對於他們來說,軍中的權柄和他們無關,出不出一位女將軍也不觸動他們的利益,但當今世道禮崩樂壞的太厲害了,孝道、人倫幾乎是殘破不堪,雖然花木蘭是女人,但她的經歷和未來的選擇,對他們建立起以「孝」為根本的道德規范還是有幫助的。

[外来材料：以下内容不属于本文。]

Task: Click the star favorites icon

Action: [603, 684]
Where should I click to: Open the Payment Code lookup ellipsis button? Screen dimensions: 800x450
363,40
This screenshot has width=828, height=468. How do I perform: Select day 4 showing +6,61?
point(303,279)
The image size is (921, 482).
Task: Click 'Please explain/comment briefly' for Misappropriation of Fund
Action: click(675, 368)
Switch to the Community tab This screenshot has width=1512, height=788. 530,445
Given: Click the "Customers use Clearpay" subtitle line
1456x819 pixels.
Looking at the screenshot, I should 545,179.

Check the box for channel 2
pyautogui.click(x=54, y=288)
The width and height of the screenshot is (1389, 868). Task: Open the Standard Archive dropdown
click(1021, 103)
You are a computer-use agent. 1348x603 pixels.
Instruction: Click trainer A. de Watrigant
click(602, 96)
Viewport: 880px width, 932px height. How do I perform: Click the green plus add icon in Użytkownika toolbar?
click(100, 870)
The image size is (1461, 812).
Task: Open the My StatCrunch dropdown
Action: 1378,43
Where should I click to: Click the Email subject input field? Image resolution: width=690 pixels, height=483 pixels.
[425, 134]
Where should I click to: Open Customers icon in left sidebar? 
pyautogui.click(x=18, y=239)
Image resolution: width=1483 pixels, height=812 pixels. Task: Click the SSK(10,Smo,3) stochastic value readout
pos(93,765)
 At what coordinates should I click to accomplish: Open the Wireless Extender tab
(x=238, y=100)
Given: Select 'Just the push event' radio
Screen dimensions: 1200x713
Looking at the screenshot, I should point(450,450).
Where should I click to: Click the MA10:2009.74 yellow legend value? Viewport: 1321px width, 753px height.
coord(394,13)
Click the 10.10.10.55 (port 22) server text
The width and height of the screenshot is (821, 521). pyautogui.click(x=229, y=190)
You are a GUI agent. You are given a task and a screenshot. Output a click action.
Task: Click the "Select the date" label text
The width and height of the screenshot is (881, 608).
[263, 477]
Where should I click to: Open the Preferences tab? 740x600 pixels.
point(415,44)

「此言差矣,軍戶制乃是我大魏無敵於天下的根本,如果一征兵就來女人,仗還怎么打?你當軍營是游寨嗎?」
一位鮮卑將領冷哼著不屑瞪了花木蘭一眼。
游寨,便是軍營附近常見的妓院。
「紇骨豆突,你給我嘴巴放干凈點!」
賀夫人的父親賀賴雄忍不住出聲大喝:「即使花木蘭是女人,她依舊是軍功十二轉的上柱國之勛,你說這種話,也不怕黑山軍的人晚上摘了你的腦袋!」
庫莫提也是臉色鐵青地冷笑:「聽聞紇骨使君的**子也曾點兵入伍,卻被奚斤將軍趕了回來,想來是因為武藝太好,征兵的時候讓奚將軍自慚形穢,只能讓他返家?!」
他的兒子是個草包,曾經還想在軍中混個功績,結果入營測試武藝那一關都沒過去,一時傳為京中笑柄。
庫莫提便是拿這個話擠兌他,說他的兒子還不如女人。
朝上頓時哄笑一片,就連心情沉重的拓跋燾都扯了幾下嘴角,有些頭痛地搖了搖頭。
賀穆蘭在軍中和朝中人望都很好,她謙遜沉穩,不卑不亢,又和諸多大族的子弟私交不錯,誰也不願意這個時候落井下石。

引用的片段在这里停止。